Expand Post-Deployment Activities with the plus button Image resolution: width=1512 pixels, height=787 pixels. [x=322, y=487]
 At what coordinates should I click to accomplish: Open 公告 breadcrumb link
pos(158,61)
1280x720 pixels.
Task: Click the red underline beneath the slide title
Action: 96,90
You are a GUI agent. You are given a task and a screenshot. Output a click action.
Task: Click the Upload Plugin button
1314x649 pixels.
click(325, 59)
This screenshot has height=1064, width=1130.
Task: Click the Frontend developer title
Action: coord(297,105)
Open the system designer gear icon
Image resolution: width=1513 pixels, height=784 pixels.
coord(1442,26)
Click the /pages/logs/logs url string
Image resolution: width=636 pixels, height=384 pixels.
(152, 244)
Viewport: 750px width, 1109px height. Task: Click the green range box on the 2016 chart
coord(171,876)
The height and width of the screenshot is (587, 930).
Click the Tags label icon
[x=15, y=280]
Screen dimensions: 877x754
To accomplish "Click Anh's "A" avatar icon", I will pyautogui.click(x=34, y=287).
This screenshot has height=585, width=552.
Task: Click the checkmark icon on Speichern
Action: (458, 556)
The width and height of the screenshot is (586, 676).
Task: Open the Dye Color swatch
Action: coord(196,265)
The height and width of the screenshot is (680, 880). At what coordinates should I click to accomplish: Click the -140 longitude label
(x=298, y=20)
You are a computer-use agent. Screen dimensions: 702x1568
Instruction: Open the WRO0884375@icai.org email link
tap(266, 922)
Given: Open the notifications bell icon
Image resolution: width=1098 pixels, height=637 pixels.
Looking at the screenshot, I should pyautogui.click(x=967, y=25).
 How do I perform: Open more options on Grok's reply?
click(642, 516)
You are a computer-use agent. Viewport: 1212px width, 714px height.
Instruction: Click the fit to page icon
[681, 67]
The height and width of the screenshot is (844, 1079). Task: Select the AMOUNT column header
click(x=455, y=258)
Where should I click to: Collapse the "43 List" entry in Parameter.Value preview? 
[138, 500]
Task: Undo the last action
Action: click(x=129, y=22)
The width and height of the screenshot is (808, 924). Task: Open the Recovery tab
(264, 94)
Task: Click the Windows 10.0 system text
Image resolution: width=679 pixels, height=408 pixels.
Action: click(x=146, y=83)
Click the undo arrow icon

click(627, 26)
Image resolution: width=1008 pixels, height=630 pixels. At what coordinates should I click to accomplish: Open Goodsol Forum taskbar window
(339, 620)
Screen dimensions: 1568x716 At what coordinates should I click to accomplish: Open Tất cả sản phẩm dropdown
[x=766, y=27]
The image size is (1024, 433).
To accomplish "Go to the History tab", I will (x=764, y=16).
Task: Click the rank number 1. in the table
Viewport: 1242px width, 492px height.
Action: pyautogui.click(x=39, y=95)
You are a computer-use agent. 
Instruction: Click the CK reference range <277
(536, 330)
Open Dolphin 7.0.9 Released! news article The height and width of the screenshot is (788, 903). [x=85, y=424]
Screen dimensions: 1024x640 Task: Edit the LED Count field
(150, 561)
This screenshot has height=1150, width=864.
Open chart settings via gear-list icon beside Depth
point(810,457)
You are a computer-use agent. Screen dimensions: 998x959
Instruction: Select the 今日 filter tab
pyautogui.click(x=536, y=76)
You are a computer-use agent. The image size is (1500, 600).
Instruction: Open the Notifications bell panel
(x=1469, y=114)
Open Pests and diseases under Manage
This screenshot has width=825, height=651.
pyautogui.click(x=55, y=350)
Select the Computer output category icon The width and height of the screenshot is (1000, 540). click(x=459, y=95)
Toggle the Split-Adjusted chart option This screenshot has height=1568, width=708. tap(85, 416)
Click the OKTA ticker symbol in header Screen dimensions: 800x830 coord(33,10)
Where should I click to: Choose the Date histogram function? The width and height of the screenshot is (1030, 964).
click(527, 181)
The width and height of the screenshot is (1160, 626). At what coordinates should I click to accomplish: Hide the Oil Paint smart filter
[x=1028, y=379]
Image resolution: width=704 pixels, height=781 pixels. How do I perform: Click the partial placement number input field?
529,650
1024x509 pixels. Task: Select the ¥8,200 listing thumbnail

• About this task
There is a line with "Click the Tags label icon" and a line with "Screen dimensions: 877x754" above. Copy exactly those two lines and all lines between them, with nothing else.

• Answer area
Click the Tags label icon
[x=15, y=280]
Screen dimensions: 877x754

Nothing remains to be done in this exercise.